BEGIN Passage shown

Biden would benefit whether Trump accepts the challenge (and, as seems possible, Biden gets the cleaner bill of health), or Trump rejects it, refusing to submit to a fair evaluation made public, and therefore looking weak and arousing suspicions that he has something to hide.
But there’s another possible way to reduce people’s discomfort with electing an 82 year-old to begin a four year term. It concerns the second spot on the ticket.
The Vice President as President-in-Waiting
The age issue is making the VP candidate more than usually important, because – apparently, and reasonably – many Americans recognize that it is more than usually likely that a man already in his 80s elected to a four-year term as President will either die or become incapacitated (Woodrow-Wilson-style) before the term is up.
Which reportedly means that -- more than usually -- voters will be asking themselves, “Do I want to have this VP as my President?”
And that leads to another finding from the polls that should not be ignored in this must-win election: a whole lot of polls have shown that Kamala Harris’s standing with the American electorate is rather weak. (E.g. this.) The consistent picture strongly suggests that Harris is a drag on Biden, and in a way that could be especially costly on a ticket where the VP is regarded as an especially important factor because of the President’s age.
Maybe this factor is not large enough to worry about. And not everyone thinks that Kamala Harris so weakens the ticket. (See for example Jennifer Rubin’s column rejecting the idea of replacing Harris on the ticket.)
But what if it is reasonably estimated that the number of votes that Biden would lose because Kamala Harris is his running mate might cost the election? (Meaning, result in Trump becoming President again.) What should happen then?
Can the Ticket Be Strengthened with a New VP?

END Passage shown

# Requirements:
a) In the commentary on Biden's running mate, what question will voters reportedly ask themselves more than usually?
b) Summarize the commentary on Biden's running mate in two sentences.
c) Carry on the commentary on Biden's running mate, starting after its final heading.

BEGIN Data rows

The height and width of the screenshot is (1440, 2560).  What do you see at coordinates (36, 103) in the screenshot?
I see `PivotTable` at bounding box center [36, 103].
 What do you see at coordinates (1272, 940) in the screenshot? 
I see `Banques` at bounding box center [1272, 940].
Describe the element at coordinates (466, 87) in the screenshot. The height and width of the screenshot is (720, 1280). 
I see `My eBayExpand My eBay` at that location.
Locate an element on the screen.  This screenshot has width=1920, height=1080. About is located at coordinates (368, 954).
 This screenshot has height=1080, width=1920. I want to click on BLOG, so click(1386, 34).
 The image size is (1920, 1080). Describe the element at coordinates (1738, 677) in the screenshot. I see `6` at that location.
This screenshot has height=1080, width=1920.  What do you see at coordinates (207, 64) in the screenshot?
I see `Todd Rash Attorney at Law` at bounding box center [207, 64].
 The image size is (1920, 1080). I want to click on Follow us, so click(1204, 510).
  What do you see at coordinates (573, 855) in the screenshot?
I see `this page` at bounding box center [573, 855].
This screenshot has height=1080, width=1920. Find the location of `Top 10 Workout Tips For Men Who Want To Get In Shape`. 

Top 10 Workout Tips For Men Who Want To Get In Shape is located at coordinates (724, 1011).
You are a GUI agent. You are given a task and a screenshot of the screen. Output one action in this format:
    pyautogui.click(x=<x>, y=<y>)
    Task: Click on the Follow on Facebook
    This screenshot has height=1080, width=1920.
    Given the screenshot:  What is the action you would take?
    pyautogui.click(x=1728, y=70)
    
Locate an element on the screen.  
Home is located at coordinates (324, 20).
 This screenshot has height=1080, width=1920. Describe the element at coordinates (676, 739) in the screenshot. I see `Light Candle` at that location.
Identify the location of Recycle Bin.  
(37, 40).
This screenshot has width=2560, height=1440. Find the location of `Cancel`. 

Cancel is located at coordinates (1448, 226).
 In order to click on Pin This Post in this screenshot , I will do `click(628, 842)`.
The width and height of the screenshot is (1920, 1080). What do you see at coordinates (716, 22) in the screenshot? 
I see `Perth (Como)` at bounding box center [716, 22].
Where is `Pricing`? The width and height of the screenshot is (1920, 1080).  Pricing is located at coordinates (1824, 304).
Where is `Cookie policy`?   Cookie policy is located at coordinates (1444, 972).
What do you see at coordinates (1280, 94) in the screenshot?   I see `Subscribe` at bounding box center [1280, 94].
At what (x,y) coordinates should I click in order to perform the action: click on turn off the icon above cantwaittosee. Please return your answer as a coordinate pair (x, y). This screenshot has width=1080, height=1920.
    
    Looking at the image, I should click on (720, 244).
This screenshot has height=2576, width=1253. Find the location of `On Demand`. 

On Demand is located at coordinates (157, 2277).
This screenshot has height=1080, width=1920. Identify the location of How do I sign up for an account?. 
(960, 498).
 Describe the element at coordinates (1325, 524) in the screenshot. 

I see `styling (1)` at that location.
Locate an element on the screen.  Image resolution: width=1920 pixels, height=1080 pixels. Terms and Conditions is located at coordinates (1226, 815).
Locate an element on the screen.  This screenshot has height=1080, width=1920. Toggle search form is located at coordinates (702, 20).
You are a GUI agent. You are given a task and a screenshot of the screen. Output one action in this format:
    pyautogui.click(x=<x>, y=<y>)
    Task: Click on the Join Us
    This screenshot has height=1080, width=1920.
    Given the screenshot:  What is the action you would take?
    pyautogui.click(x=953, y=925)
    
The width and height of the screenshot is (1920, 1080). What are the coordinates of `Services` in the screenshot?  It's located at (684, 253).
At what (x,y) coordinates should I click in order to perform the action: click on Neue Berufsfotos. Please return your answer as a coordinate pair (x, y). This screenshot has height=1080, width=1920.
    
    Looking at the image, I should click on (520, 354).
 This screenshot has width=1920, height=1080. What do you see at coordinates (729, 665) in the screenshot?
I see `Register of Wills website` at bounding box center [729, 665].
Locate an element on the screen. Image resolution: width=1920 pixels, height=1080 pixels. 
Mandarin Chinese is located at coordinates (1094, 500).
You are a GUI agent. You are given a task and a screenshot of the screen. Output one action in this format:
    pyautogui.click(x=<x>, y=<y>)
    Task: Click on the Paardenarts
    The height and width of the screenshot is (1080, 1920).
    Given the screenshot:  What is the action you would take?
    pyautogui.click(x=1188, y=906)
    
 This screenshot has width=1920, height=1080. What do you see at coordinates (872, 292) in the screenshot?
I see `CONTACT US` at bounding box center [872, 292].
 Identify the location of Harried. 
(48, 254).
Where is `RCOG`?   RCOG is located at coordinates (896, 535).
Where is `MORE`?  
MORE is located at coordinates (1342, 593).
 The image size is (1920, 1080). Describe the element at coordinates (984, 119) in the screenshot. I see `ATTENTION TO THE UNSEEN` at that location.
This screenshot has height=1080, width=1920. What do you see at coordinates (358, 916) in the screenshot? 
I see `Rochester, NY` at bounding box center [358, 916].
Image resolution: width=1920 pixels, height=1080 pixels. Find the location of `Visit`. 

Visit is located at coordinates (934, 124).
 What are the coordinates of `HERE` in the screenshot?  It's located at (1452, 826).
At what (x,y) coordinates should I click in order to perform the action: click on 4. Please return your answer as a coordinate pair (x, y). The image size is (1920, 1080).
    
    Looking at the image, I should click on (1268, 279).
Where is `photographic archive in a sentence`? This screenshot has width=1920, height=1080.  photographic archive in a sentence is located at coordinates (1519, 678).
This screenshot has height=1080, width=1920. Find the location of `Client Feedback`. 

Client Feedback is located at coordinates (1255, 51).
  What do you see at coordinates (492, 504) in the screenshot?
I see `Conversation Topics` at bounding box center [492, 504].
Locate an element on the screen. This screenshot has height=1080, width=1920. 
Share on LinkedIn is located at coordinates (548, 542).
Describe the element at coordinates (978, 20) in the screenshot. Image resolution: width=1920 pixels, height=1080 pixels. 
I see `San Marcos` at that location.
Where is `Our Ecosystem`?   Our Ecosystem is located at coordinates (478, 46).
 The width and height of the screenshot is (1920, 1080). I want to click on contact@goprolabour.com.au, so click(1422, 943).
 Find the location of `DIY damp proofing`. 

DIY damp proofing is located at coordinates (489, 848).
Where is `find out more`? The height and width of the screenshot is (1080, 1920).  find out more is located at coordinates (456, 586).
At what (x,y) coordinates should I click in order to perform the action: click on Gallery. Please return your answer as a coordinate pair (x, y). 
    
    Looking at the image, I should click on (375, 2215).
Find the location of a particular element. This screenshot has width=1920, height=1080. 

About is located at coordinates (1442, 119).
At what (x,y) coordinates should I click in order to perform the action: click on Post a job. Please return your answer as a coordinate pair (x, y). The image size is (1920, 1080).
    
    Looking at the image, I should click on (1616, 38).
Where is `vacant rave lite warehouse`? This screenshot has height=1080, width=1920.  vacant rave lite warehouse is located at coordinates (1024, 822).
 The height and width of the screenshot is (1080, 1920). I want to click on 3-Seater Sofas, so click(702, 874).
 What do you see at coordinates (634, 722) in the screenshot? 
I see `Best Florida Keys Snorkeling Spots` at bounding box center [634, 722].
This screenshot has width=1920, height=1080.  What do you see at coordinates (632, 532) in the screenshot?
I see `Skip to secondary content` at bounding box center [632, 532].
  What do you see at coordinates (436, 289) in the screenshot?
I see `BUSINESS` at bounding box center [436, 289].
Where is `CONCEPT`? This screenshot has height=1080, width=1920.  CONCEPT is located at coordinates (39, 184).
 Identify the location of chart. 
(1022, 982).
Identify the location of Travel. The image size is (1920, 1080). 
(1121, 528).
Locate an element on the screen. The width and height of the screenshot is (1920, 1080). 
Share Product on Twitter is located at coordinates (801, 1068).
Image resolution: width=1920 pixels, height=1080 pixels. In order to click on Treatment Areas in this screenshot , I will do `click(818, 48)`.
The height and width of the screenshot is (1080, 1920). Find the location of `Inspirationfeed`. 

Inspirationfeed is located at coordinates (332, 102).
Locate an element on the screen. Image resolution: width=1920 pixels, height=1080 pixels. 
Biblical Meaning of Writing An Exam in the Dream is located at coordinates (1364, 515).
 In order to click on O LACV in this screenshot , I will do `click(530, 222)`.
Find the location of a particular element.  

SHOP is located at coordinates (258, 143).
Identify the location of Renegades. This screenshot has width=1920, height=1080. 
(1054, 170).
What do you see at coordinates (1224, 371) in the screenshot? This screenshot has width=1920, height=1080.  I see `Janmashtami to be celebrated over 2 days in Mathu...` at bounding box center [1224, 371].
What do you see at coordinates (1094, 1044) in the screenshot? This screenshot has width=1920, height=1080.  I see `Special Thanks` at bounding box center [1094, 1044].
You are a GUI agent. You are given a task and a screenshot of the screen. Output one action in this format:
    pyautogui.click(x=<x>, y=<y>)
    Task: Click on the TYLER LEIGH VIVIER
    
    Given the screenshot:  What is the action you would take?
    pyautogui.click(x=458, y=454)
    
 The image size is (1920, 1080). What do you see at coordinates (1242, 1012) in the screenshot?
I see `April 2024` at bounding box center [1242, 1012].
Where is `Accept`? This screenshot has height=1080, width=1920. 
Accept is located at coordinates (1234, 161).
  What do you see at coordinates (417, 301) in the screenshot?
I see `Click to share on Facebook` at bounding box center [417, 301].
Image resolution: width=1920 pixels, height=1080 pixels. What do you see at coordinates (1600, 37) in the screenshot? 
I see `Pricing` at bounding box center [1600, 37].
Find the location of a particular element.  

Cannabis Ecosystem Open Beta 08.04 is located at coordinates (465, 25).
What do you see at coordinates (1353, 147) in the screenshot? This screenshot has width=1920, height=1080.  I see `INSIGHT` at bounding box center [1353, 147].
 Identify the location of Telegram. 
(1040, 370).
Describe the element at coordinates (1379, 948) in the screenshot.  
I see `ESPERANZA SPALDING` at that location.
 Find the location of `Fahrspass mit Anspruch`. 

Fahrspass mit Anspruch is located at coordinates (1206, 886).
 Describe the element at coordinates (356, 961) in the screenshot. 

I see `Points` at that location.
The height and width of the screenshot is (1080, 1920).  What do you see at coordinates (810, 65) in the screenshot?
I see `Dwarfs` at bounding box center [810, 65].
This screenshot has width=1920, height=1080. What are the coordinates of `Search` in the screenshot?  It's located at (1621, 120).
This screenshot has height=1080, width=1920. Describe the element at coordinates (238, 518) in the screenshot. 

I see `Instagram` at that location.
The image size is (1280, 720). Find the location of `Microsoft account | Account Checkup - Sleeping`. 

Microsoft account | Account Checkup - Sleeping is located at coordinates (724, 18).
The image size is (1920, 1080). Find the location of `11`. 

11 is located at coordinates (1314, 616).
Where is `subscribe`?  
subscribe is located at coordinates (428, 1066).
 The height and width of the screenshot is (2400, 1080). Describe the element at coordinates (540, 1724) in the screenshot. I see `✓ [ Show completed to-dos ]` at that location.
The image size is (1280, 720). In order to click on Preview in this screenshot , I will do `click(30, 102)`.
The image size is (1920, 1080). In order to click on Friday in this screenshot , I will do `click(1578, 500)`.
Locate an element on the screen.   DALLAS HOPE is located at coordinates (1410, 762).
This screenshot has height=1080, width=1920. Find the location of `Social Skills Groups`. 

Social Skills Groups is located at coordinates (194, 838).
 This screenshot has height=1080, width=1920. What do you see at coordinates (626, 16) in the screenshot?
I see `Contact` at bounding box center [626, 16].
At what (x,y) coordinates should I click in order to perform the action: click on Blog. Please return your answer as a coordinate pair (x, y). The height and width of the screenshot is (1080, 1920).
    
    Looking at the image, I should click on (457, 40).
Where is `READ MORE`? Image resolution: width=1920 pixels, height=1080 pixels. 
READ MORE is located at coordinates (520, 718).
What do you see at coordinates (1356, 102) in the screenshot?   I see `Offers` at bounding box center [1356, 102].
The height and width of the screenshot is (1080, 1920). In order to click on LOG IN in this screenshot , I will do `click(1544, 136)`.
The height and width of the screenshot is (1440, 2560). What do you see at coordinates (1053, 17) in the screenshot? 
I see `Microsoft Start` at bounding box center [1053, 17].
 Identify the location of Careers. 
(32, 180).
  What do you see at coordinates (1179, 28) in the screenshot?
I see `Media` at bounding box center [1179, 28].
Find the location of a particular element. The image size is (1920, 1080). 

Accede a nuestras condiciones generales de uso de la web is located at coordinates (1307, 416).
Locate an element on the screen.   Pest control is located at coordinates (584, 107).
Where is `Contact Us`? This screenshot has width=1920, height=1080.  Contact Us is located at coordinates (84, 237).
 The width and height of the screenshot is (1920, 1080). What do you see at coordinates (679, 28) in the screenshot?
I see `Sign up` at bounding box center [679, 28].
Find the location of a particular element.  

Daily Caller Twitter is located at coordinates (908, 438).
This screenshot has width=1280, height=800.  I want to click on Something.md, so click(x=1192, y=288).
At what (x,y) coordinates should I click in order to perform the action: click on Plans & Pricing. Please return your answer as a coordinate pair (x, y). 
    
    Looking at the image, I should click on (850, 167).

END Data rows

# Response list:
a) "Do I want to have this VP as my President?"

b) Because many Americans see that a President already in his 80s is more than usually likely to die or become incapacitated during a four-year term, the vice-presidential candidate is taking on unusual importance. Many polls show Kamala Harris's standing with the electorate to be rather weak, which raises the question of what should happen if her presence on the ticket might cost Biden the election.

c)
It might be the case that there’s no way she could be replaced. Harris was put on the ticket in 2020 because Biden promised that he’d make a Black Woman his running mate. It would likely be a political disaster for Biden – or anyone else -- to ask her to get off the ticket. Important constituencies would be outraged.
No one can ask her to go.
But – if the ticket could be made stronger without her on it -- maybe Kamala Harris could voluntarily make that possible.
Indeed, perhaps she could make herself a heroic figure by delivering stirring speech — putting nation ahead of her own personal ambition because, in this upcoming election, the survival of American democracy and the Rule of Law are on the line.
(She could declare: “I’m withdrawing because we all need to leave it all on the field in this coming Presidential election to make sure that a man – Donald Trump – who took an oath to protect the Constitution, but committed a whole series of crimes in an attempt to overthrow the Constitution, does not again get the power to destroy our Democracy.”)
How to Replace an African-American Woman
So, maybe the best course is to stick with the 2020 ticket. And if there is to be any change, it would have to take into account the impact of that change on all the relevant components of the electorate—on who turns out, and how those who turn out will vote:
- How will the people who celebrated seeing an African-American Woman on the ticket feel if Harris withdraws?
- How will the people who might be swing voters on the VP-issue feel about potential replacements?
Here are my thoughts, for whatever they may be worth.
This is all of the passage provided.